• [TESTO FORNITO]:
----
Nel corso della sua attività professionale, la dottoressa Virardi ha collaborato con alcune importanti realtà sanitarie, tra cui il Policlinico Gemelli e Villa Stuart a Roma, occupandosi in particolare di clinica della memoria, invecchiamento cerebrale e disturbi cognitivi. Un percorso che le ha permesso di sviluppare competenze approfondite nell’analisi del funzionamento cognitivo e nell’individuazione delle difficoltà legate all’attenzione e alle funzioni esecutive.
Nella pratica clinica quotidiana utilizza test neuropsicologici standardizzati e colloqui clinici per valutare il profilo cognitivo ed emotivo dei pazienti. Un approccio che si rivela particolarmente utile anche nell’inquadramento dell’ADHD, sia nei bambini sia negli adulti.
L’ADHD, acronimo di Disturbo da Deficit di Attenzione e Iperattività, è infatti uno dei disturbi del neurosviluppo più diffusi. «Si tratta di una condizione piuttosto frequente – spiega la dottoressa Virardi – che riguarda circa il 4-5% dei bambini».
I sintomi principali sono tre: disattenzione, iperattività e impulsività. Tuttavia non è necessario che si presentino tutti contemporaneamente. «Non sempre i tre sintomi sono presenti insieme – chiarisce la psicoterapeuta – ma quando almeno due di questi aspetti si manifestano in modo persistente per diversi mesi e interferiscono con la vita quotidiana, è importante approfondire la situazione».
Per poter parlare di ADHD, infatti, i segnali devono essere presenti per almeno sei mesi e comparire in più contesti di vita, come la scuola e l’ambiente familiare. La diagnosi richiede una valutazione specialistica accurata.
Il primo punto di riferimento per le famiglie è solitamente il neuropsichiatra infantile, lo specialista che può avviare il percorso diagnostico e indicare eventuali interventi. Tuttavia, spesso i primi segnali emergono proprio tra i banchi di scuola.
----
• [ESTRATTI DEI DATI]:
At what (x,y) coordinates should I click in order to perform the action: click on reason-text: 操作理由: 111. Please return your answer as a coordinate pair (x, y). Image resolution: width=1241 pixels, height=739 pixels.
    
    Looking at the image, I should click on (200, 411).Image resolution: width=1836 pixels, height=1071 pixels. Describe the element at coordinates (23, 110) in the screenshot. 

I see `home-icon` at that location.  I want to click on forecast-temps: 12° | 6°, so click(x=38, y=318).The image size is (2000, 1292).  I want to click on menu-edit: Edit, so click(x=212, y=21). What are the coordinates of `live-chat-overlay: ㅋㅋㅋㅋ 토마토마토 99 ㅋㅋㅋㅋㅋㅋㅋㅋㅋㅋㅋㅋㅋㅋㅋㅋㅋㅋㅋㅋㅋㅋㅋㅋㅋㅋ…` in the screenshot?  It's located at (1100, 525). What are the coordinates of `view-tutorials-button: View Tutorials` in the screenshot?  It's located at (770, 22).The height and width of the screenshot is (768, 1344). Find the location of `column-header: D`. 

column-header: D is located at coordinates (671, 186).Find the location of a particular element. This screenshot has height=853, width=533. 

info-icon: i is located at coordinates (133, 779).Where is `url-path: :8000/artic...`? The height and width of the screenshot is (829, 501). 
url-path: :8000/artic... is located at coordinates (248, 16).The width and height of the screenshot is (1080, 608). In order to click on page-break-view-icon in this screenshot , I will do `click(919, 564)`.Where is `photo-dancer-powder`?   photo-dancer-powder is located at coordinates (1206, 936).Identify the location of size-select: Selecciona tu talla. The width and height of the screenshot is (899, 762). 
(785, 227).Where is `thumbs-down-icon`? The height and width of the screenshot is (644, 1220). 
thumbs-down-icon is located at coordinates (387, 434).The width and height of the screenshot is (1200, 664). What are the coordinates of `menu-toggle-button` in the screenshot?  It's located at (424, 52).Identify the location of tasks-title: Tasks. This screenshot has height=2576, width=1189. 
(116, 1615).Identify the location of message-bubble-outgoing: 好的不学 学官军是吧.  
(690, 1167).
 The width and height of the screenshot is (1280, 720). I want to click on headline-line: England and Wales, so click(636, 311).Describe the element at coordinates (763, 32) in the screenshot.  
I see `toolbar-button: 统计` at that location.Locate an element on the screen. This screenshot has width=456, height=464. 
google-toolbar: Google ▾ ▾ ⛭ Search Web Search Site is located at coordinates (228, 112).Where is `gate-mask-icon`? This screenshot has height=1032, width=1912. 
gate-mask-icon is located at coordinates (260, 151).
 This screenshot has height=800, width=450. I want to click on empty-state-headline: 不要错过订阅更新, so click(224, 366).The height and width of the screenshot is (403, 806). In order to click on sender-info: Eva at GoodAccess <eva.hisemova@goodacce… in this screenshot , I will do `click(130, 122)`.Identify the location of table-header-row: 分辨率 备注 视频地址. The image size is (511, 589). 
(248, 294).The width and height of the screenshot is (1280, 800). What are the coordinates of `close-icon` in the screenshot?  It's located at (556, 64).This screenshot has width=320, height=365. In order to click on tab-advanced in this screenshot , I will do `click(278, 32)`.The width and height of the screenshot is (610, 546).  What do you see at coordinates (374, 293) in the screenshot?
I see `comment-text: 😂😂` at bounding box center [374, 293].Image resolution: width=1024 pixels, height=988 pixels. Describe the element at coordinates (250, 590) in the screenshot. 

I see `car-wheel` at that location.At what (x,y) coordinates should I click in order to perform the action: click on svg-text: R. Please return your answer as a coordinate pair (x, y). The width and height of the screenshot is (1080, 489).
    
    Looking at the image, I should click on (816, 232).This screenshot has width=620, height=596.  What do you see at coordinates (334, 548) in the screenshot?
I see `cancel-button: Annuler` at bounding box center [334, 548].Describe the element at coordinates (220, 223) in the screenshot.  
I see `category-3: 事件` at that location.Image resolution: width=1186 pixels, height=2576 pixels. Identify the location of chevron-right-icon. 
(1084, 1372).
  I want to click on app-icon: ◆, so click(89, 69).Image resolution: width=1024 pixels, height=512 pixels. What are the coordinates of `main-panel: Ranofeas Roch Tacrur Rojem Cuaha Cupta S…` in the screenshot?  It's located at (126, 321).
----
• [ATTIVITÀ]: Porta avanti l'articolo sull'ADHD a partire dalla sua ultima frase. I dati sono materiale a parte e non c'entrano con l'articolo sull'ADHD.

• [RISULTATO]:
«Molte volte sono gli insegnanti ad accorgersi per primi che qualcosa non va – spiega Virardi – perché osservano i bambini per molte ore al giorno e in diverse attività». Difficoltà a mantenere l’attenzione, agitazione motoria o comportamenti impulsivi possono rappresentare alcuni dei campanelli d’allarme che spingono la scuola a confrontarsi con la famiglia.
È proprio da questo dialogo tra insegnanti e genitori che spesso nasce il percorso di approfondimento. Gli insegnanti segnalano ciò che osservano in classe, mentre i genitori possono verificare se le stesse difficoltà si manifestano anche a casa.
Un passaggio fondamentale, perché riconoscere precocemente l’ADHD permette di intervenire con maggiore efficacia, offrendo al bambino strumenti e strategie utili per gestire le difficoltà e valorizzare le proprie capacità.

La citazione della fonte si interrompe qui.